Antunez argues that the State did not present sufficient evidence to prove that he knew the white Integra had been stolen. He argues that, without corroborating facts, bare possession of recently stolen property is not sufficient to justify a conviction. See State v. Budinich, 17 Wn. App. 336, 337, 562 P.2d 1006 (1977) (citing State v. Portee, 25 Wn.2d 246, 253, 170 P.2d 326 (1946)).

To establish first degree possession of stolen property the State had to prove and, the jury had to find, beyond a reasonable doubt "(1) [t]hat between February 15, 2005 and February 22, 2005 [the defendant] possessed stolen property; (2) [t]hat [the defendant] knew the property was stolen; (3) [t]hat [the defendant] withheld or appropriated the property to the use of someone other than the true owner or person entitled thereto; (4) [t]hat the value of the stolen property exceeded $1,500; and (5) [t]hat the acts occurred in State of Washington. Clerk's Papers (CP) at 26.

Antunez is correct that, without any knowledge of the theft, mere possession of stolen property is insufficient to support a conviction. State v. Mace, 97 Wn.2d 840, 843, 650 P.2d 217 (1982). We do not, however, require a defendant's actual knowledge that the property was stolen. Rather, constructive knowledge is sufficient and the jury may infer knowledge from corroborative facts. State v. Jennings, 35 Wn. App. 216, 219, 666 P.2d 381 (1983). Possession of stolen property, along with slight corroborative evidence of inculpatory circumstances, is sufficient to support a conviction for possession of stolen property. Budinich, 17 Wn. App. at 337. Possession may be actual or constructive. The State proves constructive possession through substantial evidence that the defendant had dominion and control over the stolen item. See State v. Chavez, 138 Wn. App. 29, 34, 156 P. 3d 246 (2007).

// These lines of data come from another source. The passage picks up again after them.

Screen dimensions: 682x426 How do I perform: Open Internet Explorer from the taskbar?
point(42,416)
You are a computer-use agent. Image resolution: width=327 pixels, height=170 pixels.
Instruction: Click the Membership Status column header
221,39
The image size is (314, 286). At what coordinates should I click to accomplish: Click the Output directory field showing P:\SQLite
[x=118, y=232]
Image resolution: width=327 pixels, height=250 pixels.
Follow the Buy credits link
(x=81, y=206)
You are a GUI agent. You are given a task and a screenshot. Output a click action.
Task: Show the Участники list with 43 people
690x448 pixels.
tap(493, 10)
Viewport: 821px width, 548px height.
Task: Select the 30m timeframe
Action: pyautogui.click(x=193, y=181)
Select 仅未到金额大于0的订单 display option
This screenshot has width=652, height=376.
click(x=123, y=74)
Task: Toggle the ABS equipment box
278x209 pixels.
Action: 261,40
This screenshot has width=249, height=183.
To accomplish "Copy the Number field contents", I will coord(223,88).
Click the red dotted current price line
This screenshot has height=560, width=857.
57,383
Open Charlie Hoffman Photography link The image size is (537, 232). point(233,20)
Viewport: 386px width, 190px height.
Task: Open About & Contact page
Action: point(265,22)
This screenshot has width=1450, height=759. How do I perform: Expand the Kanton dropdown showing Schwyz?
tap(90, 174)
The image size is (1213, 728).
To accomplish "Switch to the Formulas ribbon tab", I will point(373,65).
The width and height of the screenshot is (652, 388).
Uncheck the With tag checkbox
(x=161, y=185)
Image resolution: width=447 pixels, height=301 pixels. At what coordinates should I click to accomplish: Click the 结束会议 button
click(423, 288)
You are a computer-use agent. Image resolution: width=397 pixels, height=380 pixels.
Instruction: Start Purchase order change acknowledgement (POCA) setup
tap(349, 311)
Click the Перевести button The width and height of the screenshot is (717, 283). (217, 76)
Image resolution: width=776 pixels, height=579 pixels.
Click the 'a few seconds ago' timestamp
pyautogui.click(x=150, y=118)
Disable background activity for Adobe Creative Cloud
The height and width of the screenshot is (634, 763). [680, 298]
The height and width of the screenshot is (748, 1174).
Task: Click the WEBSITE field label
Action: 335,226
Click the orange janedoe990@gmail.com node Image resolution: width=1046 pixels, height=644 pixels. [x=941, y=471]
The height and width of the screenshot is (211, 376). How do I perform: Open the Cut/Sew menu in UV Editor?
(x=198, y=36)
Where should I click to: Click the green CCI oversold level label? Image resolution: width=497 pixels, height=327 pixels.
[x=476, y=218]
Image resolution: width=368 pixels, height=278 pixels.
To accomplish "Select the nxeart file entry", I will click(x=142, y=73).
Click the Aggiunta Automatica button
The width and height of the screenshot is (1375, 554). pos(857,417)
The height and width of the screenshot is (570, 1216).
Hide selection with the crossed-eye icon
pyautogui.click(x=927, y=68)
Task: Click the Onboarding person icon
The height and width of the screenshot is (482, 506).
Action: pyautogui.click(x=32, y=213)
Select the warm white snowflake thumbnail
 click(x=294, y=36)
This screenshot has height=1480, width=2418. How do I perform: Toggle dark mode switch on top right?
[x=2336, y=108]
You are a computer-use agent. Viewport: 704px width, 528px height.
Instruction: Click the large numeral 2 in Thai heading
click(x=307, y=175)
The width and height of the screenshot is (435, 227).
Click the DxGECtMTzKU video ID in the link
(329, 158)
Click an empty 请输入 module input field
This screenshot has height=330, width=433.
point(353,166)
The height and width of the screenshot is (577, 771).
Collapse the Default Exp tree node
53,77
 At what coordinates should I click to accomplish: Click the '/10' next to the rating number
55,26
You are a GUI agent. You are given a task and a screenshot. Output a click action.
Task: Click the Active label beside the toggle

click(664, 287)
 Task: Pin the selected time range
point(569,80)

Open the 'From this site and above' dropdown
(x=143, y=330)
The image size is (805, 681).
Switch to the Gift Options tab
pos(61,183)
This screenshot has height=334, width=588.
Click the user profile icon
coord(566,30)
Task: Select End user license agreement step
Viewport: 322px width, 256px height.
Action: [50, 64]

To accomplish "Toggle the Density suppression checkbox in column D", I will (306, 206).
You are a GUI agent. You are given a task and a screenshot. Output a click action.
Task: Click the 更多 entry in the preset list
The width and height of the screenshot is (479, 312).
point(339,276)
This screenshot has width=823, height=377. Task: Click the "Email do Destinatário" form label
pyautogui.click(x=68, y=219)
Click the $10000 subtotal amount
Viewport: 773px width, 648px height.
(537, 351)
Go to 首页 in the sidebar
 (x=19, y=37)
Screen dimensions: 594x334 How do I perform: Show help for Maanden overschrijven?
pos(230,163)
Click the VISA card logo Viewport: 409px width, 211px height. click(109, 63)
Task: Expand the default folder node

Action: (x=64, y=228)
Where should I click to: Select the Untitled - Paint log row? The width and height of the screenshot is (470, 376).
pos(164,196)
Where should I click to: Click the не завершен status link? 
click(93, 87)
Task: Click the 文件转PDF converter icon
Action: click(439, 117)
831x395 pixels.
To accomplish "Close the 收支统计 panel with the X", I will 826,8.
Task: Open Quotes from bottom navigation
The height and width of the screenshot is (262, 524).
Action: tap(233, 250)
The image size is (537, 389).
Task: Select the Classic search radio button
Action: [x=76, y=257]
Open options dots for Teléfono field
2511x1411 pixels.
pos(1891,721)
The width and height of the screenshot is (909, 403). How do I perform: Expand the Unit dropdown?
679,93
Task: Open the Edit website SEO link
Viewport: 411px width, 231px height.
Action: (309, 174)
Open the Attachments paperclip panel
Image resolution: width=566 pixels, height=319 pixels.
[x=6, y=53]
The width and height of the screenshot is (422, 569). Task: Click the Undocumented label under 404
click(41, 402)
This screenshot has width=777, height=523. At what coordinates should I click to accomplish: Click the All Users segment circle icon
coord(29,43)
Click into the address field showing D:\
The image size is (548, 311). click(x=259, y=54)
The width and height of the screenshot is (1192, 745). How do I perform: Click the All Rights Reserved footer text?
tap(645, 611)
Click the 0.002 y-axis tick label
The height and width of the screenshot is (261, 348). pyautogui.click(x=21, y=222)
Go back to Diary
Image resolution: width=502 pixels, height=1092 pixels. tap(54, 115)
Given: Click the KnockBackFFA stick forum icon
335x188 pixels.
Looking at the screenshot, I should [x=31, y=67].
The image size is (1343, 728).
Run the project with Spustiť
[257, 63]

Here, sufficient evidence supported the jury's conclusion that Antunez possessed the white Integra with knowledge that it was stolen. First, parts of the stolen Integra were incorporated into Antunez's own vehicle, establishing dominion and control. Second, the police found the stolen car abandoned approximately ten blocks from Antunez's residence with drag marks leading from the vehicle to his residence, creating an inference of both knowledge and constructive possession. Third, Pickett's trial testimony established the presence of the white Integra at Antunez's residence, and, even though at trial she denied her earlier statements to the police that Antunez had brought the white Integra home and began to take parts from it, it was for the jury to resolve the disputed evidence. Fourth, the fact that someone dragged the stolen vehicle away from Pickett's residence indicates that Antunez and his girlfriend did not want it on the property where they resided. No one disputes that these events occurred in Washington State or that the white Integra was worth more than $1,500. Thus, when viewing the trial evidence in a light most favorable to the State, we hold that sufficient evidence supported Antunez's conviction for first degree possession of stolen property.

B. First Degree Malicious Mischief

Antunez asserts that no evidence supports that he knowingly and maliciously caused physical damage to the property of another, as required for conviction under RCW 9A.48.070 (1)(a).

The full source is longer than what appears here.